Re: Credit card promotion
If the true proportion of customers charging $500 or more were actually 25%, the
probability of seeing a success rate at least as large as the 29.6% that we did
observe is about 0.0087. This is strong evidence that the true proportion is greater
than our target of 25%. However, business judgement is called for to determine
whether to go ahead with the new promotion.
Page 9
5. Case study: Bank Loans
Before lending someone money, banks must decide whether they believe the
applicant will repay the loan. One strategy used is a point system. Loan officers
assess information about the applicant, totaling points they award for the
person’s income level, credit history, current debt burden, and so on. The higher
the point total, the more convinced the bank is that it’s safe to make the loan. Any
applicant with a lower point total than a certain cutoff score is denied a loan.

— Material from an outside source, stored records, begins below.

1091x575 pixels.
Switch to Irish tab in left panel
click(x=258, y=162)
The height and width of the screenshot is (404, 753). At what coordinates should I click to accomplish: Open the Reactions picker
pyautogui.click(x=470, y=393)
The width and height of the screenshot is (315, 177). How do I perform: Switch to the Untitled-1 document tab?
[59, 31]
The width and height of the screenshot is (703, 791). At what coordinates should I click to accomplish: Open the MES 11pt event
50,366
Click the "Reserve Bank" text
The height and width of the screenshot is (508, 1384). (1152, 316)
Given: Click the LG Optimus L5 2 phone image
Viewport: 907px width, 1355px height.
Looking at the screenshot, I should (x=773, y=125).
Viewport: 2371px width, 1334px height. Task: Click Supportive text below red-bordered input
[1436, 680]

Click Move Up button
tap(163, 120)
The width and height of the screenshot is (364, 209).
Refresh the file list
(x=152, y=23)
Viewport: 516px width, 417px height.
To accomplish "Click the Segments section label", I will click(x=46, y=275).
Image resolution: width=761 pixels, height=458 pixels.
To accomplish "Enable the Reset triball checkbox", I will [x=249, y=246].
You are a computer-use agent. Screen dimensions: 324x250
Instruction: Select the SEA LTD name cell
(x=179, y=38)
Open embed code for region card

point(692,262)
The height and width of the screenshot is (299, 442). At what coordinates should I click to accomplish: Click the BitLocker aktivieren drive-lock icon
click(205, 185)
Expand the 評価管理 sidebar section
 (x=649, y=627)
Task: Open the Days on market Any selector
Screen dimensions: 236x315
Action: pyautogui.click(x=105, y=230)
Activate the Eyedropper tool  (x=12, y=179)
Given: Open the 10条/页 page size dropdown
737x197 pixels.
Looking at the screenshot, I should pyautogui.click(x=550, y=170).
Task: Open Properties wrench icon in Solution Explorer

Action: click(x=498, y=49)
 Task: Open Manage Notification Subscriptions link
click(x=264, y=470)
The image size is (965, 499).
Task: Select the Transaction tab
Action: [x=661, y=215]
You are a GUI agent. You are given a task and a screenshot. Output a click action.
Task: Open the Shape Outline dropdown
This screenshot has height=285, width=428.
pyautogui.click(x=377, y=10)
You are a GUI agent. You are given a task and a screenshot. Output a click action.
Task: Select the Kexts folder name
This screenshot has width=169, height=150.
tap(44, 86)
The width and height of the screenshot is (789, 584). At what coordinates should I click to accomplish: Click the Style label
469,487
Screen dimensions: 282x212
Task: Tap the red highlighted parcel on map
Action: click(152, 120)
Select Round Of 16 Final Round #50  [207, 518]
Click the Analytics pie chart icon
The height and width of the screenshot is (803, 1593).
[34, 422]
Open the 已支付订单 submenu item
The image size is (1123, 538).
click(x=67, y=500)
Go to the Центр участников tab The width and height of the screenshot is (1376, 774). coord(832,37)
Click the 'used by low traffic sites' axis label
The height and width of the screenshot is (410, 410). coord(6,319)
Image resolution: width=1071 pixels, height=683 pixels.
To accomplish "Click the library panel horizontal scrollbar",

We can think of this decision as a hypothesis test. Since the bank makes its profit
from the interest collected on repaid loans, their null hypothesis is that the
applicant will repay the loan and therefore should get the money. Only if the
person’s score falls below the minimum cutoff will the bank reject the null and
deny the loan. This system is reasonably reliable, but, of course, sometimes there
are mistakes.
(a) When a person defaults on a loan, which type of error did the bank
make?
The null hypothesis the bank assumes is that the person will repay the loan. If in
fact the person defaults a loan, this a case of assuming an incorrect null
hypothesis. In other term not rejecting a false null. That is what we defined as
type two error.
(b) Which kind of error is it when the bank misses an opportunity to
make a loan to someone who would have repaid it?
If the bank misses this opportunity, this means that the point system rejected a
person who is going to repay the loan. In this case, the null is correct, but the
rule rejects a true null. This is what we refer to as type 1 error. The probability of
type 1 error is the size of the test, or significance level.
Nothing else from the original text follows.